Umami Foods Could Help You Eat Less: NOT A Reason To Scoff MSG

The magical 'fifth' taste, delivered by chemical compound MSG has been linked to eating less at meals, but it's still really bad for you

Do you know why cheap noodles from your local Chinese taste so flipping good?

Probably the MSG in them, because it delivers precious umami to your tongue.

Many dishes contain MSG to improve flavour (VideoJug)
Many dishes contain MSG to improve flavour (VideoJug)

Umawhat? You may ask. Well, long-known in Asian cooking, umami is a dfficult-to-describe 'fifth taste' that takes flavour beyond sweet, salty, sour and bitter, and is regularly sprinkled over food in the form of MSG to enhance flavours, making food more satisfying and tasty.

And now it seems it this umami tongue-gasm may also hold the key to eating less.

New research has found that eating food with a strong umami element actually makes us eat less of it because a smaller amount is more satisfying, thanks to its full flavour.

More savoury than sweet, the umami flavour is actually glutamate, and is naturally found in a variety of foods including cooked meat and cheese, fermented soy and tomatoes, among others.

But unfortunately, to get the umami flavour more easily, cooks tend to reach for the chemical version MSG - monosodium glutamate - as a quick fix.

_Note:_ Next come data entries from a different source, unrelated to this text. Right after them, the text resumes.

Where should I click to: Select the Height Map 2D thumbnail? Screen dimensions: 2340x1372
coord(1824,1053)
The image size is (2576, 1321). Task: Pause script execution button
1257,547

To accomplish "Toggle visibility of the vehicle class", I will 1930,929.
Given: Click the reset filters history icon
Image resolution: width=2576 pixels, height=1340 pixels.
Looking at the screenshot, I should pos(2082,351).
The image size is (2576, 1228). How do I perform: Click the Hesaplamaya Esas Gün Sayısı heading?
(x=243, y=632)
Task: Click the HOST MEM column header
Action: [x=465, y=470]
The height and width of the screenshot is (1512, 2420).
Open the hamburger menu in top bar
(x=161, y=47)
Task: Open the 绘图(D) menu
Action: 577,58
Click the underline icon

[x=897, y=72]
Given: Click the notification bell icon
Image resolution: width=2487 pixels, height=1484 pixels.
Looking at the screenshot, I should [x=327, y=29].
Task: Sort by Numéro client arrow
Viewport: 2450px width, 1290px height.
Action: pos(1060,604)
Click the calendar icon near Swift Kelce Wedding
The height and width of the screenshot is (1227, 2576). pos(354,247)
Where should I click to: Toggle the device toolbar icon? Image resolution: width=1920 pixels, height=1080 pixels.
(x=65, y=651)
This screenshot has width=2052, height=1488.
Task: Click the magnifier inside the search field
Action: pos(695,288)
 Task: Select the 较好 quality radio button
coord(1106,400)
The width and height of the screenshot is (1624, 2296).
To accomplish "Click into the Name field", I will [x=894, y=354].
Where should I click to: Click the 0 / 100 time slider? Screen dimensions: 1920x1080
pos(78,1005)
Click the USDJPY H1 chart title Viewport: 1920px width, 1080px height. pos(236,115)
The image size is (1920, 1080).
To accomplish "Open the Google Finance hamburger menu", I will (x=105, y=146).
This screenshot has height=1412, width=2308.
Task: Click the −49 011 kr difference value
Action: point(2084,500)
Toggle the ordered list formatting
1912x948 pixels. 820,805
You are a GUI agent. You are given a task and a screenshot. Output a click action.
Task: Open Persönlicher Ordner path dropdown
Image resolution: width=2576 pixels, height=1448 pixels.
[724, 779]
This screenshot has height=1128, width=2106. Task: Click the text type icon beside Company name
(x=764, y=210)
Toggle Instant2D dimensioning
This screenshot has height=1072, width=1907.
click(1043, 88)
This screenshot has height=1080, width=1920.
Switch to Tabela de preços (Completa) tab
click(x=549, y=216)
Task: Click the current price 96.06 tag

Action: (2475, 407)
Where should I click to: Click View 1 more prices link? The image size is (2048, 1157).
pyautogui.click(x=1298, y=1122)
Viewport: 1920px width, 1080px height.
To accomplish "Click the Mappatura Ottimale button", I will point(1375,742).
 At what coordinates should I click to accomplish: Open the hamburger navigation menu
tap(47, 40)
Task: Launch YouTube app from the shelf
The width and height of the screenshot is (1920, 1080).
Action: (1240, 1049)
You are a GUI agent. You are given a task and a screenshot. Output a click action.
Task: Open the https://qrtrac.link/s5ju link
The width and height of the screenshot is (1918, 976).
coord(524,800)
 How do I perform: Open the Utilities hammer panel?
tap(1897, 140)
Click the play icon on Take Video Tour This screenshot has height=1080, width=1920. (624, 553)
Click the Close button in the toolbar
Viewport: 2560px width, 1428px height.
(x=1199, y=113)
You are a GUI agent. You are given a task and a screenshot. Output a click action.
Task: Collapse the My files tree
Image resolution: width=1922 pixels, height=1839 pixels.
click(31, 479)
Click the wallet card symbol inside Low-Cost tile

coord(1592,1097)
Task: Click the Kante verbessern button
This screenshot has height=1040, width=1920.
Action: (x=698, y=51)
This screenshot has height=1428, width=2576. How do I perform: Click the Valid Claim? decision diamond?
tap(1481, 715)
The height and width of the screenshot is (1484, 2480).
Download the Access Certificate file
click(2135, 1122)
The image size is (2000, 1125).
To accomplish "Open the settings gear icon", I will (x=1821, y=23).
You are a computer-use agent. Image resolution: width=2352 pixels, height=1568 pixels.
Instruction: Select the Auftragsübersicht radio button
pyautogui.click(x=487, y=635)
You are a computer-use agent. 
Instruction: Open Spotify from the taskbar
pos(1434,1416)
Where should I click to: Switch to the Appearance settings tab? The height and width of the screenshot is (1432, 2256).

This substance looks like a white powder, is deliciously addictive and really rather bad for you. But it's not just found in Asian cuisine. When the West discovered how incredible it made food taste they promptly brought it back with them and it's now found in everything from canned goods to ready meals.

This new study, published in the American Journal of Clinical Nutrition, investigated how full and satisfied 27 people felt after eating the same breakfast - half with added MSG and half without. And how much lunch they subsequently ate.

Those who had MSG in their breakfast ate less food at lunch but said they were more satisfied. So experts claim this shows umami is an important substance in the regulation of appetite.

But that doesn't mean chowing down on MSG-stufffed food will help you lose weight. Far from it.

MSG has been linked to a variety of side effects, from feeling faint and weak to headaches and nausea. More alarmingly there are a number of theories that link MSG to longer term health issues.

Experts have suggested it's a toxin that overexcites our cells beyond their natural capabilities, causing cell death and even brain damage in the form of Alzheimer's.

Flavour enhancer MSG (REX)
Flavour enhancer MSG (REX)

The Food and Drug Association in the US even states:

“Studies have shown that the body uses glutamate, an amino acid, as a nerve impulse transmitter in the brain and that there are glutamate-responsive tissues in other parts of the body, as well.

"Abnormal function of glutamate receptors has been linked with certain neurological diseases, such as Alzheimer's disease and Huntington's chorea. Injections of glutamate in laboratory animals have resulted in damage to nerve cells in the brain.”

It's not sounding like a longterm solution to the obesity crisis, then. But what we can take from this is how important it is to enjoy our food and make it flavourful and delicious (though not by artificial means).

A variety of flavours and eating different meals rather than relying on the same few on rotation will make you feel more satisfied by your diet and should encourage you not to pick between meals, helping you keep your weight down.

And it's not all doom and gloom. Eating a bit of MSG occasionally won't do too much harm, and if you're a big consumer of salt it may help you cut down. Just try to avoid it in high levels and if you notice any adverse affects, avoid.